Update authentication types description
Issue-ID: DCAEGEN2-1913
Signed-off-by: pawel <pawel.kasperkiewicz@nokia.com>
Change-Id: Ic8b611a65c1c7eb781265b2481f60952b7abfb24
diff --git a/docs/sections/services/ves-http/architecture.rst b/docs/sections/services/ves-http/architecture.rst
index 41f3e8f..960c9cc 100644
--- a/docs/sections/services/ves-http/architecture.rst
+++ b/docs/sections/services/ves-http/architecture.rst
@@ -33,7 +33,7 @@
------------------
- VES collector deployed as docker containers
- Acknowledgement to sender with appropriate response code (both successful and failure)
-- Authentication of the events posted to collector (support 4 types of authentication setting)
+- Authentication of the events posted to collector (support 2 types of authentication setting)
- Support single or batch JSON events input
- Schema validation (against standard VES definition)
- Multiple schema support and backward compatibility
diff --git a/docs/sections/services/ves-http/installation.rst b/docs/sections/services/ves-http/installation.rst
index 3f8f943..0e39930 100644
--- a/docs/sections/services/ves-http/installation.rst
+++ b/docs/sections/services/ves-http/installation.rst
@@ -34,9 +34,7 @@
VES Collector support following authentication types
* *auth.method=noAuth* default option - no security (http)
- * *auth.method=certOnly* is used to enable mutual TLS authentication (https)

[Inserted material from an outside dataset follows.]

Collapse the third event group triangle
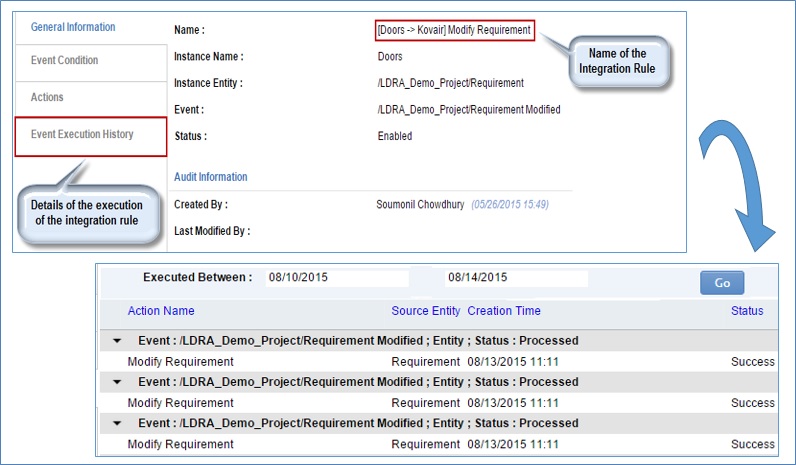Screen dimensions: 796x465 coord(118,423)
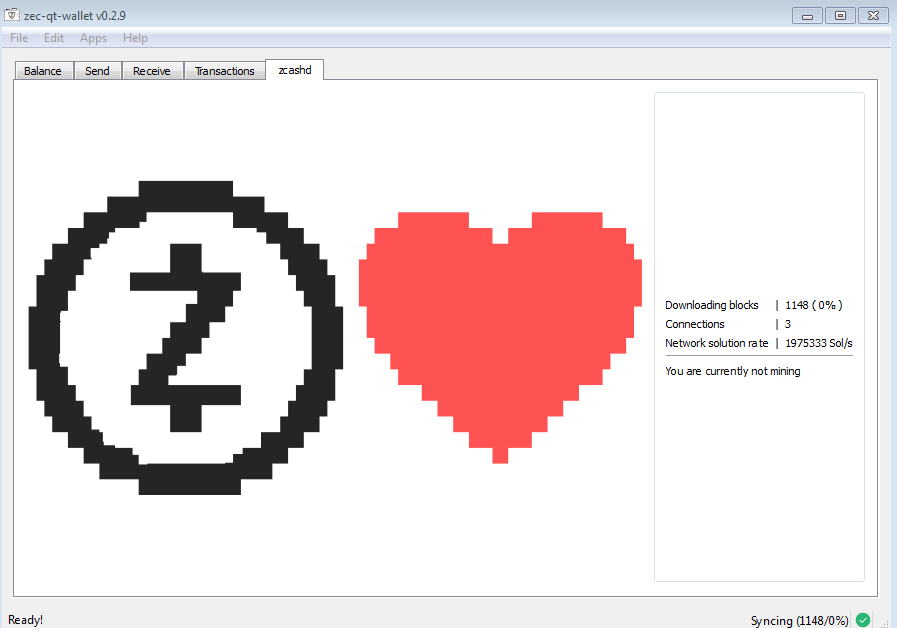Screen dimensions: 897x628
Task: Minimize the zec-qt-wallet window
Action: click(x=808, y=15)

* *auth.method=certBasicAuth* is used to enable mutual TLS authentication or/and basic HTTPs authentication
- * *auth.method=basicAuth* is used to enable basic HTTPs authentication
Default ONAP deployed VESCOllector is configured for "noAuth". If VESCollector instance need to be deployed with authentication enabled, follow below setup
@@ -218,7 +216,7 @@
cfy blueprint delete ves-tls
-Known Issue : When VESCollector is required to be deployed with authentication enabled *auth.method=certOnly* or *auth.method: certBasicAuth* or *auth.method: basicAuth*
+Known Issue : When VESCollector is required to be deployed with authentication enabled *auth.method: certBasicAuth*
the blueprint currently disables healthcheck parameters configuration (below). This causes no readiness probe to be deployed in K8S when VES Collector is deployed with authentication enabled.
diff --git a/docs/sections/services/ves-http/tls-authentication.rst b/docs/sections/services/ves-http/tls-authentication.rst
index 1ace393..1230138 100644
--- a/docs/sections/services/ves-http/tls-authentication.rst
+++ b/docs/sections/services/ves-http/tls-authentication.rst
@@ -22,18 +22,10 @@
* *collector.keystore.file.location* - a path to jks key store containing certificates which can be used for TLS handshake
* *collector.keystore.passwordfile* - a path to file containing a password for the key store
-Property *auth.method* is used to manage security mode, possible configuration: noAuth, basicAuth, certOnly, certBasicAuth
+Property *auth.method* is used to manage security mode, possible configuration: noAuth, certBasicAuth
* *auth.method=noAuth* default option - no security (http)
- * *auth.method=certOnly* is used to enable mutual TLS authentication (https)
-
- * client without cert and without basic auth = :red:`Authentication failure`
- * client without cert and wrong basic auth = :red:`Authentication failure`
- * client without cert and correct basic auth = :red:`Authentication failure`
- * client with cert and without/wrong basic auth = :green:`Authentication successful`
- * client with cert and correct basic auth = :green:`Authentication successful`
-
* *auth.method=certBasicAuth* is used to enable mutual TLS authentication or/and basic HTTPs authentication
* client without cert and without basic auth = :red:`Authentication failure`
@@ -42,13 +34,5 @@
* client with cert and without/wrong basic auth = :green:`Authentication successful`
* client with cert and correct basic auth = :green:`Authentication successful`
- * *auth.method=basicAuth* is used to enable basic HTTPs authentication
-
- * client without cert and without basic auth = :red:`Authentication failure`
- * client without cert and wrong basic auth = :red:`Authentication failure`
- * client without cert and correct basic auth = :green:`Authentication successful`
- * client with cert and without/wrong basic auth = :red:`Authentication failure`
- * client with cert and correct basic auth = :green:`Authentication successful`
-
-When application is in certOnly or certBasicAuth mode then certificates are also validated by regexp in /etc/certSubjectMatcher.properties,
+When application is in certBasicAuth mode then certificates are also validated by regexp in /etc/certSubjectMatcher.properties,
only SubjectDn field in certificate description are checked. Default regexp value is .* means that we approve all SubjectDN values.